Required work:
1. Using the dissertation page, decide whether each statement agrees with it: (a) the duo-chamber vacuum pump system has a reciprocating piston and a heat-conductive wall; (b) the steam-condensation mechanisms were already well modeled before this work; (c) the parametric model rests on film condensation within an enclosed sphere. Answer yes or no for each and quote the words of the dissertation page that decide it.
2. List every advisor named on the dissertation page.
3. Continue the dissertation page on steam-condensation vacuum technology, starting after its last sentence.

Author ORCID Identifier

0000-0003-4458-2041

Document Type

Dissertation

Date of Award

12-31-2023

Degree Name

Doctor of Philosophy in Mechanical Engineering - (Ph.D.)

Department

Mechanical and Industrial Engineering

First Advisor

Zhiming Ji

Second Advisor

Chao Zhu

Third Advisor

MengChu Zhou

Fourth Advisor

Eon Soo Lee

Fifth Advisor

Simone Marras

Abstract

This dissertation introduces a novel vacuum technology that leverages low-pressure saturated steam and cooling-controlled condensation, offering an efficient way to utilize low-grade thermal energy sources like waste heat, steam, or solar energy. At the heart of this technology is a unique duo-chamber vacuum pump system, featuring a reciprocating piston and a heat-conductive wall, designed to generate a vacuum through steam-condensation and cooling processes.

The core of this research lies in developing and validating mechanistic models for the steam-condensation depressurization process, a complex phenomenon involving phase change and transport mechanisms. Prior to this work, these mechanisms were not sufficiently modeled or understood, limiting the potential for quantitative assessment and optimization of the technology. This study addresses this gap by establishing comprehensive models that simulate the dynamic depressurization process, incorporating factors like transient cooling and non-uniform steam condensation. Dynamic depressurization characteristics, such as chamber pressure, condensation rate, and vapor temperature, have been investigated, along with parametric effects of key operation and system parameters, including initial vapor pressure/temperature, coolant flowrate and temperature, and system geometric dimensions and material selections.

Specifically, a parametric model of depressurization process is developed, which is based on a modified formulation of film condensation within an enclosed cylinder. This model, based on simplified lumped-heat capacity approximation of system components, can reasonably predict various parametric effects on the depressurization process, including the parametric effects of initial steam vapor pressure or temperature, coolant flow rate, and inlet temperature of coolant. These parametric analyses are vital to the optimized system design selections and operations.

Data extract:
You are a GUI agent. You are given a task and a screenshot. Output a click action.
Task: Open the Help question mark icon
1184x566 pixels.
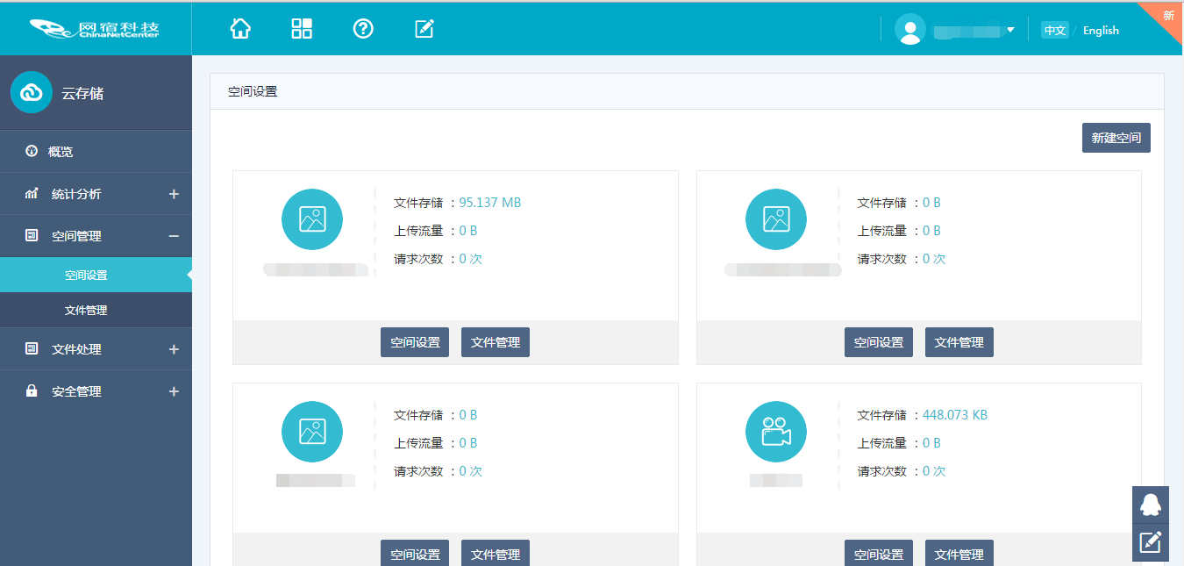tap(363, 28)
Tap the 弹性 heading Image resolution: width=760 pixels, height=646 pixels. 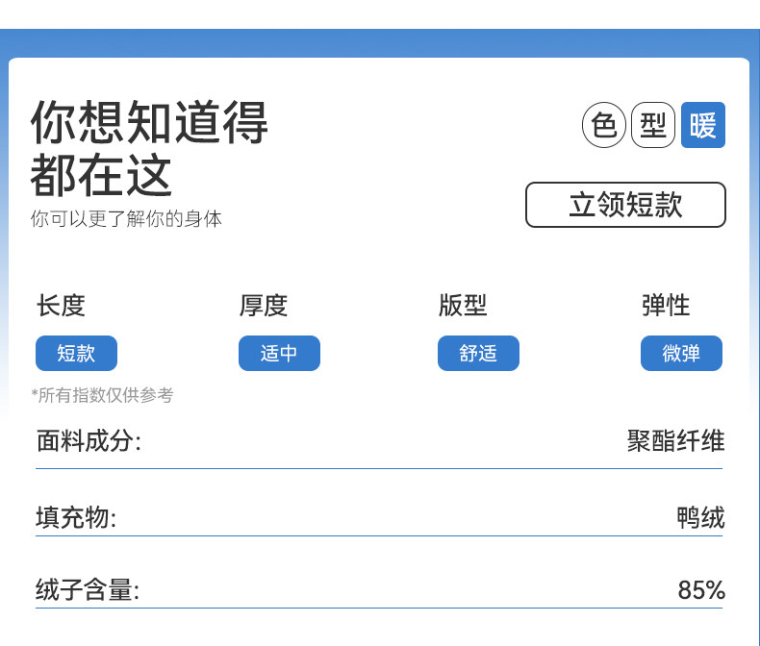click(x=666, y=306)
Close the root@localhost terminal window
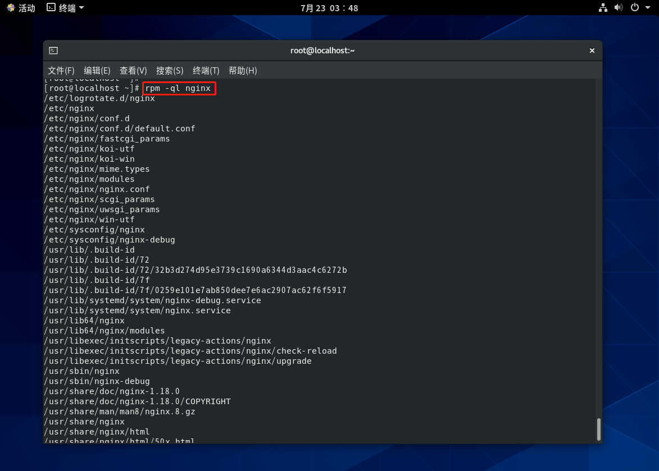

Answers to the exercises:
1.
(a) Yes: "featuring a reciprocating piston and a heat-conductive wall"
(b) No: "these mechanisms were not sufficiently modeled or understood"
(c) No: "film condensation within an enclosed cylinder"

2. Zhiming Ji, Chao Zhu, MengChu Zhou, Eon Soo Lee, Simone Marras

3.
To account for the transient and nonuniformity of heat and mass transfer with coolant-flow-influenced vapor condensation in a three-dimensional system, a more complicated numerical model and associated computational fluid dynamics (CFD) simulation is conducted. The depressurization-process CFD model of the condensing vapor-liquid two-phase flow is based on a Eulerian approach with the volume of fraction (VOF) method and space condensation modeling approximation. The CFD simulation reveals some strong three-dimensional non-uniform temperature distributions of both steam vapor and coolant flow. The steam condensation is also strongly non-uniformly distributed near the cooling wall of inner cylinders. However, the transient vapor pressure is nearly uniformly distributed within the chamber at any moment. The deviation between the non-uniform vapor temperature distribution and the uniform pressure distribution clearly suggests that there exists strong thermodynamic non-equilibrium in the vapor phase during the vapor condensation process, and the depressurization is mainly due to the vapor condensation rather than the cooling of vapor.

A lab-scale prototype of the vacuum pump system was constructed to provide the quantitative proof-of-concept assessment of the innovative vacuum generation technology. The experimental system is also used to provide important measurements on vacuum generation processes for the validation of the proposed parametric and CFD models. In addition, a preliminary design of the automatic operation of the dual-chamber steam-based reciprocating vacuum pump is proposed. All these results and preliminary studies not only demonstrate the practical viability of the proposed vacuum technology but also provide critical insights for its optimized design and automated operation, which also lay down some foundation for the follow-up research.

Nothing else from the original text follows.